Most previous approaches for finding voids in large catalogues of telescope data were not very reliable, says Vogeley. The computer programs used to analyze these huge data sets worked by effectively counting the number of galaxies within a set region, then classifying the area as a ‘void’ if it didn’t contain much matter. But depending on how a “void” was defined, different astronomers using different programs could end up with vastly different results for the pattern of voids, even when using the same galaxy data. 

Deep Void

That’s why Vogeley, Aragon-Calvo, and their colleagues have now developed “DeepVoid”—a deep-learning neural network, or artificial intelligence (AI), that has been trained to identify voids, not by counting the galaxy dots, but in a way that more closely mimics how humans process images and intuitively spot large gaps in a web. “We train it on a very rich dataset, with a lot of density, so that it can find the voids, and then next time the AI sees a sample that is very sparse, it knows, ‘ok I have seen this before, I know what kind of structure it corresponds to’,” says Aragon-Calvo. The team announced the tool in April 2025.

Vogeley and Aragon-Calvo describe themselves as agnostic as to what the eventual solution to the mystery of dark energy’s origin will turn out to be. Is the dark energy due to the vacuum of empty space?
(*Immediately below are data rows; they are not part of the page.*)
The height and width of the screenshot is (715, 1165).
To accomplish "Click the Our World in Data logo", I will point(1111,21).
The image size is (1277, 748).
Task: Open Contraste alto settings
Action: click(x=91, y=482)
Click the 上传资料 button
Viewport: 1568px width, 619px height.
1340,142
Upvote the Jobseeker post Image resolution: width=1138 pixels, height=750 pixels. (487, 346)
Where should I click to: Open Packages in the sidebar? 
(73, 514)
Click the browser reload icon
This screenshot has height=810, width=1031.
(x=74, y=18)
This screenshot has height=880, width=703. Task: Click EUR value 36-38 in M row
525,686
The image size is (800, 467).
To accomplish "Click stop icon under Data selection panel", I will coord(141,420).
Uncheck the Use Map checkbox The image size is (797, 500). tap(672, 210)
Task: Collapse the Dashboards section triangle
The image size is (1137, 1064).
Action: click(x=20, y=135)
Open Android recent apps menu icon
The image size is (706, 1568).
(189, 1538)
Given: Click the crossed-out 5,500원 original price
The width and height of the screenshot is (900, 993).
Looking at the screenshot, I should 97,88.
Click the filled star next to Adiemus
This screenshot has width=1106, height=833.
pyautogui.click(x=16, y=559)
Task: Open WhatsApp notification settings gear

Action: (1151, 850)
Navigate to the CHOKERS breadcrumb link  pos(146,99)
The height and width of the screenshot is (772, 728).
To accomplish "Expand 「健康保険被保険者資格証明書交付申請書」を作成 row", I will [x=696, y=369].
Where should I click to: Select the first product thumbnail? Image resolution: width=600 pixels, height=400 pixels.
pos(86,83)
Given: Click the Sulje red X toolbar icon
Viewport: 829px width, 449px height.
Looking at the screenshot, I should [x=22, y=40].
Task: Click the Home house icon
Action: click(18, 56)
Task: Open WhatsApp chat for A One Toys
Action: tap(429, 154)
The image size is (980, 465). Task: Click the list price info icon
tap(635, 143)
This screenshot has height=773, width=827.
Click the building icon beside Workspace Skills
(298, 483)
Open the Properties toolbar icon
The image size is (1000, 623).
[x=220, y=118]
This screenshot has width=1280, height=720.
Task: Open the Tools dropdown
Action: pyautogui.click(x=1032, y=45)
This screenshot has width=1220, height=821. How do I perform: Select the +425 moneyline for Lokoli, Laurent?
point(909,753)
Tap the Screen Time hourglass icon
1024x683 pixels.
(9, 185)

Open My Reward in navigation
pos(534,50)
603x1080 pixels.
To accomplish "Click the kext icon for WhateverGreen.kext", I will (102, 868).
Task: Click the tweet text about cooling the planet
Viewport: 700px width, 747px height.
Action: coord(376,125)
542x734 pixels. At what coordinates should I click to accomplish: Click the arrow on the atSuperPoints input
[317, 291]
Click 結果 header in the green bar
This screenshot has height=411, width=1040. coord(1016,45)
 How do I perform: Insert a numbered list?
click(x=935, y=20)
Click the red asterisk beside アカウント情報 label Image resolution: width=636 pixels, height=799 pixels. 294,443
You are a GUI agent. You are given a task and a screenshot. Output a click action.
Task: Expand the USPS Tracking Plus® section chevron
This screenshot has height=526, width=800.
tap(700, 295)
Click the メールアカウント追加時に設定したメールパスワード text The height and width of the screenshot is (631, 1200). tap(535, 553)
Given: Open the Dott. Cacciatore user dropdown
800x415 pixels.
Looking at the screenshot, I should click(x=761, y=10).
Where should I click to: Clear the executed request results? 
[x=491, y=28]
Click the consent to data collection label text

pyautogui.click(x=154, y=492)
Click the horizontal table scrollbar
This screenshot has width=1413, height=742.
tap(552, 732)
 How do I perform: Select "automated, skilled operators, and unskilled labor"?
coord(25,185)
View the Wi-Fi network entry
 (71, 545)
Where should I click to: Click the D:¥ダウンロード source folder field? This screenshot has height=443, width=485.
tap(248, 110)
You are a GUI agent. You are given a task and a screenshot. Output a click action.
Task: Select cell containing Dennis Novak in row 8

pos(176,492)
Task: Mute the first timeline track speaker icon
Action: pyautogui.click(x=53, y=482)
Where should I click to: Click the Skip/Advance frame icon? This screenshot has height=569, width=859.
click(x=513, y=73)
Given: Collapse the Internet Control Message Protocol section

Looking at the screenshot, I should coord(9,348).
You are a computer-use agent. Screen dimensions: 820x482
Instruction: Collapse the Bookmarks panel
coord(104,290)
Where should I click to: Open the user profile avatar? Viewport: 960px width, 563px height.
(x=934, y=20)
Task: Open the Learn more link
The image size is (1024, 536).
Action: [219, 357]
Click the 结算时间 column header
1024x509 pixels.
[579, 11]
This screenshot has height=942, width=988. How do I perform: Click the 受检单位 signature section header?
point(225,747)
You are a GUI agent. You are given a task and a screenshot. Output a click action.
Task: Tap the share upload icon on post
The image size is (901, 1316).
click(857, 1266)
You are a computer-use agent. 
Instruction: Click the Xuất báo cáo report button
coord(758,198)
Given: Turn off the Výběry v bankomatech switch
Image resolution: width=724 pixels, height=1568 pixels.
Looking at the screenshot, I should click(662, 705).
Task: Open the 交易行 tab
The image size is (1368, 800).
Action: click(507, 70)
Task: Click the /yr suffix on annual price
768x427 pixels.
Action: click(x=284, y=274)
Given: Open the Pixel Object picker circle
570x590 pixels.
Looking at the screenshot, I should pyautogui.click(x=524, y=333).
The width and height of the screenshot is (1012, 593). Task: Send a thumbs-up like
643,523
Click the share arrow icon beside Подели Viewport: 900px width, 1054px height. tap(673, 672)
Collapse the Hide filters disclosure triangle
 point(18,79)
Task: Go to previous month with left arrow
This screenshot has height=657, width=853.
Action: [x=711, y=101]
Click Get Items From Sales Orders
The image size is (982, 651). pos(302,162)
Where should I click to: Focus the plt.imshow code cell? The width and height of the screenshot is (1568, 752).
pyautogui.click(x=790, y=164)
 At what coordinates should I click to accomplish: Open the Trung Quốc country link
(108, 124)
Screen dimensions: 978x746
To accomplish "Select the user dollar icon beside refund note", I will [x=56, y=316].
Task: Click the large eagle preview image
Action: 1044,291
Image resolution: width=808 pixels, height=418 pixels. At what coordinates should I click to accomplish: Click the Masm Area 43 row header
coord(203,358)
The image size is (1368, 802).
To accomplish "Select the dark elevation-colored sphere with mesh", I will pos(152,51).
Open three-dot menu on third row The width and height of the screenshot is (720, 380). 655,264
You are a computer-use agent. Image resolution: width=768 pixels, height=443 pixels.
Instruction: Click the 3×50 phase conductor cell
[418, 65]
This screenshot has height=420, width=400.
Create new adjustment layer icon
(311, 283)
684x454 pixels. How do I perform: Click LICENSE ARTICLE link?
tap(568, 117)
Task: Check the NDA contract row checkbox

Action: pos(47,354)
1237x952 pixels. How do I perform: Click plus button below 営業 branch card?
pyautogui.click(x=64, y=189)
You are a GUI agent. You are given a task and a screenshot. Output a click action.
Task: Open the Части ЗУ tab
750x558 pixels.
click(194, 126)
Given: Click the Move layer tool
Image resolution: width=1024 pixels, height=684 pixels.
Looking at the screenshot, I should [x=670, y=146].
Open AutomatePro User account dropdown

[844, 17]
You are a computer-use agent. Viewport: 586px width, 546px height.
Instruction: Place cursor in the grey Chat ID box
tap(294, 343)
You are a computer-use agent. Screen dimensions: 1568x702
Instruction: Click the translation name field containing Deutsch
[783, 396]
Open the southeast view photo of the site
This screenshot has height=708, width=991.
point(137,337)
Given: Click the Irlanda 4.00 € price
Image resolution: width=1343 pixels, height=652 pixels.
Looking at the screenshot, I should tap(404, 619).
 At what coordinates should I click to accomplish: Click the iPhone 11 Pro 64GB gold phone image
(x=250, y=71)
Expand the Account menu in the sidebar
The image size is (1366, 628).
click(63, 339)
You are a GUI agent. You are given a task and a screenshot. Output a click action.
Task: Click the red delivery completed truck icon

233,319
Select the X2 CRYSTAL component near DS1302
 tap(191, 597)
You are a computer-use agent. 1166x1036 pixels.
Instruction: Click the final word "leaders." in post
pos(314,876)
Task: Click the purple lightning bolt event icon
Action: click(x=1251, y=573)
Do physicists need to do away with the concept of empty space entirely in order to understand cosmic evolution? Or will the answer involve one of myriad other alternatives that have been proposed over the years? 

“I don’t have any prejudice with regard to what the dark energy is,” says Vogeley. “The beautiful thing is that we can learn what it is—that’s the joy of cosmology and of human exploration.”

And that’s not nothing.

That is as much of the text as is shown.